Stored data
========

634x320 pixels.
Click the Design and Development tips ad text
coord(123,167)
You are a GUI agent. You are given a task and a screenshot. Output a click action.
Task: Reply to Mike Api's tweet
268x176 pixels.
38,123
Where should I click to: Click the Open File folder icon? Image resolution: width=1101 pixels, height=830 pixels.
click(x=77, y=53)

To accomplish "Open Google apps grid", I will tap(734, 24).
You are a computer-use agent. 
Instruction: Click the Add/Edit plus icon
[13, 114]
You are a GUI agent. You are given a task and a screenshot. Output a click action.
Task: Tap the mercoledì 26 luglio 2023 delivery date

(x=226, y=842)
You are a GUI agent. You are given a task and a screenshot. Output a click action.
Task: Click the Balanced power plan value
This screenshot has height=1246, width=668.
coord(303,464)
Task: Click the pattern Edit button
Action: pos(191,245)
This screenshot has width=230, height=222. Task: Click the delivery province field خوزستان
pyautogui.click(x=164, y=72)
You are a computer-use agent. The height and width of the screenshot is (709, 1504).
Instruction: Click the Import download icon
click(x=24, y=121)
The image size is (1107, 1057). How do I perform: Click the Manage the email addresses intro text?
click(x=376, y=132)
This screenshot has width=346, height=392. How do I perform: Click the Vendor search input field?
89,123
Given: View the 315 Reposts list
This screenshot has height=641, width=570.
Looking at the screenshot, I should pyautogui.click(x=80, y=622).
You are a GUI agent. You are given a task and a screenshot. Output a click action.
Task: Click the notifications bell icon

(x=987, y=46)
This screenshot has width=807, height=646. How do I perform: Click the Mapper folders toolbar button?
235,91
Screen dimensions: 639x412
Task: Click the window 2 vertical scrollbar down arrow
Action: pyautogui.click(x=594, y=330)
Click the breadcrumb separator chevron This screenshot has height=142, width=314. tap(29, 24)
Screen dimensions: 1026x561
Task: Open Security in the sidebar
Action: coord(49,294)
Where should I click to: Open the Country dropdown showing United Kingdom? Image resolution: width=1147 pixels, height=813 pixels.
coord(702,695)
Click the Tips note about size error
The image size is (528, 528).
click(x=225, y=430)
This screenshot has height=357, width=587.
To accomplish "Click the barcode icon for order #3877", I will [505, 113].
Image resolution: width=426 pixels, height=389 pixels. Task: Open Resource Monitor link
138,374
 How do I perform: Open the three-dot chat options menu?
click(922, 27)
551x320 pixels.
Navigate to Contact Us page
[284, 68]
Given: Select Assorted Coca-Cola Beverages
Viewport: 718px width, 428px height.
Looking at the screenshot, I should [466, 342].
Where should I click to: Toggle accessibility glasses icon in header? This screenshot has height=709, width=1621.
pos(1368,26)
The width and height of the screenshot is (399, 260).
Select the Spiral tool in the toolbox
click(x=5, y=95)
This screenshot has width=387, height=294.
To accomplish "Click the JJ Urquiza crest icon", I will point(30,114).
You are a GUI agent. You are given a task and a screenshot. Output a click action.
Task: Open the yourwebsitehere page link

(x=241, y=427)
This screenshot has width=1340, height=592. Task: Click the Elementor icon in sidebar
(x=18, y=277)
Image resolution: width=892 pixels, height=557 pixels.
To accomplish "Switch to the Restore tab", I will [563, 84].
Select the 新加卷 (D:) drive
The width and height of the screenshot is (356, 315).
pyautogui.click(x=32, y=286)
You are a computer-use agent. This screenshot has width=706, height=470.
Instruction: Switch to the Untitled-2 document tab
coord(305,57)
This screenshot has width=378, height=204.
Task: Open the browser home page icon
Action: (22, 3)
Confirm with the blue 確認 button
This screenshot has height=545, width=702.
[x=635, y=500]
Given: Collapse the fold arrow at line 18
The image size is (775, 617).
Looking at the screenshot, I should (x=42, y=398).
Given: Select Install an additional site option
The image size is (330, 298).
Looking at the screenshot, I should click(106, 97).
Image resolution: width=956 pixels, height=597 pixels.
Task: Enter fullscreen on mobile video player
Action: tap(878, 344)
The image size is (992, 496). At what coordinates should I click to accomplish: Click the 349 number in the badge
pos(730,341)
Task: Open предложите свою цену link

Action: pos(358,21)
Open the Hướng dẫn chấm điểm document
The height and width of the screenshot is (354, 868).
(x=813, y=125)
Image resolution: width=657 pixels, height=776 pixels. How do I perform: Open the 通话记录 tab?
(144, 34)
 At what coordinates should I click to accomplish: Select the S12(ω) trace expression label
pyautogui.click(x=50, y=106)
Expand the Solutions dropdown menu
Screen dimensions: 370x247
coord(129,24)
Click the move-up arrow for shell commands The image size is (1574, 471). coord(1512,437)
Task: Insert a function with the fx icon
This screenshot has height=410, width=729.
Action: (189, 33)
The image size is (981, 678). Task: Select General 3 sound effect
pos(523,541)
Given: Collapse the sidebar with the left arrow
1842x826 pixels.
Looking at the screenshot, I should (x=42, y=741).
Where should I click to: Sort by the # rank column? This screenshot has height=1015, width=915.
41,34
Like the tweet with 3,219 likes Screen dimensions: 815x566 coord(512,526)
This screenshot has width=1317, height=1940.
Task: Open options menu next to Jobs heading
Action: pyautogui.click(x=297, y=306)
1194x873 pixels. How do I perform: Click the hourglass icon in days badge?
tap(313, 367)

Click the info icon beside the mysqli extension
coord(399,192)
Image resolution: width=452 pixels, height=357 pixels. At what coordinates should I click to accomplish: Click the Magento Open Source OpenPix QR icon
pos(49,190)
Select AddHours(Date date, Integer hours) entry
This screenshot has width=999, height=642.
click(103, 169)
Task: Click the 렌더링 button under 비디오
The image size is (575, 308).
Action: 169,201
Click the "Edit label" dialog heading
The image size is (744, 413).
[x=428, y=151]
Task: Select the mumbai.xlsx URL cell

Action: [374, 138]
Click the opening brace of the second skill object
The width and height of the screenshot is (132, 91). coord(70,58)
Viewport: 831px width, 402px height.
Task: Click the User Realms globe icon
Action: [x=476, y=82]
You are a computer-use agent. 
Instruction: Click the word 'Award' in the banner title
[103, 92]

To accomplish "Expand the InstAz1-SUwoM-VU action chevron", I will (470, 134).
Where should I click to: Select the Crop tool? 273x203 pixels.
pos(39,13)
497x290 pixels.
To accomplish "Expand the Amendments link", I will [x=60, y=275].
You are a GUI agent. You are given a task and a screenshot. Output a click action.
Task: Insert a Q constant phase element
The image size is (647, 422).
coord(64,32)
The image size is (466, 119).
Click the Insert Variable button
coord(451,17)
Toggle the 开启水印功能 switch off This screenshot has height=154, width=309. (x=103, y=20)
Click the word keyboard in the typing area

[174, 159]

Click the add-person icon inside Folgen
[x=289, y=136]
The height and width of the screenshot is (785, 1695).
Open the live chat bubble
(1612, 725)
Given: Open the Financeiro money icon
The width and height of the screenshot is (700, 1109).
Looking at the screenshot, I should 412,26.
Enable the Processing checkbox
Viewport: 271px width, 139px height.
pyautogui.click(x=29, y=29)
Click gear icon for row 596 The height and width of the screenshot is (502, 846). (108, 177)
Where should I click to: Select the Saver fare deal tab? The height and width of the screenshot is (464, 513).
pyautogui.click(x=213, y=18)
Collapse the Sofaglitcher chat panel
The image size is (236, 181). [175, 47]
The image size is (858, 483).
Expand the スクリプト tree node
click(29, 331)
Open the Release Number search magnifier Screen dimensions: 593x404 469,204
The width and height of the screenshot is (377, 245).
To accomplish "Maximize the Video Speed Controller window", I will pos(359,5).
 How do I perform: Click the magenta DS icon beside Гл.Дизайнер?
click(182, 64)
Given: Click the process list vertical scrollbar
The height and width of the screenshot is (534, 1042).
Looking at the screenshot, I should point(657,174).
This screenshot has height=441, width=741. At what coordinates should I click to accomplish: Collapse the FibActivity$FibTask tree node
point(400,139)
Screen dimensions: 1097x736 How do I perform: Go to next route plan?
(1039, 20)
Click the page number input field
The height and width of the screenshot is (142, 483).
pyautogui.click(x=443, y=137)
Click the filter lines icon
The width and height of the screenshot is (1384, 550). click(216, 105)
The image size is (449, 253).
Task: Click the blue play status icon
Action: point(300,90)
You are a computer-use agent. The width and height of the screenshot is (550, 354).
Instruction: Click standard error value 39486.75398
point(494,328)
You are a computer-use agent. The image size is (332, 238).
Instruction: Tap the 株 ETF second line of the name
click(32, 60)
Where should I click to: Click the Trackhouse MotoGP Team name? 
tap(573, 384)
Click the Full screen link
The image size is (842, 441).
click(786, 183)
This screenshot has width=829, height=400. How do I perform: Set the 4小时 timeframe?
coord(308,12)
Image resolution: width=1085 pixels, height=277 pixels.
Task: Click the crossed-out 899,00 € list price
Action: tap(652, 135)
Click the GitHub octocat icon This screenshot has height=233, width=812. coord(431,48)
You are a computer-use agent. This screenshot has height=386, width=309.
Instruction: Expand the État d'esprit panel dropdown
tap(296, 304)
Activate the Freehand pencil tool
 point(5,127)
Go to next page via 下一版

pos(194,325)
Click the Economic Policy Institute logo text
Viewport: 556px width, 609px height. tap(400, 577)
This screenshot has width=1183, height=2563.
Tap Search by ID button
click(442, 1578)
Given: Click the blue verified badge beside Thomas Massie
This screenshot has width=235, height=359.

========

(WORK REQUIRED) Lines holding the word "computer" are the answer; copy every one from the records above.

(OUTPUT OF THE TASK)
You are a computer-use agent. 
You are a computer-use agent. The height and width of the screenshot is (709, 1504).
You are a computer-use agent. This screenshot has width=706, height=470.
You are a computer-use agent. 
You are a computer-use agent. The width and height of the screenshot is (550, 354).
You are a computer-use agent. The image size is (332, 238).
You are a computer-use agent. This screenshot has height=386, width=309.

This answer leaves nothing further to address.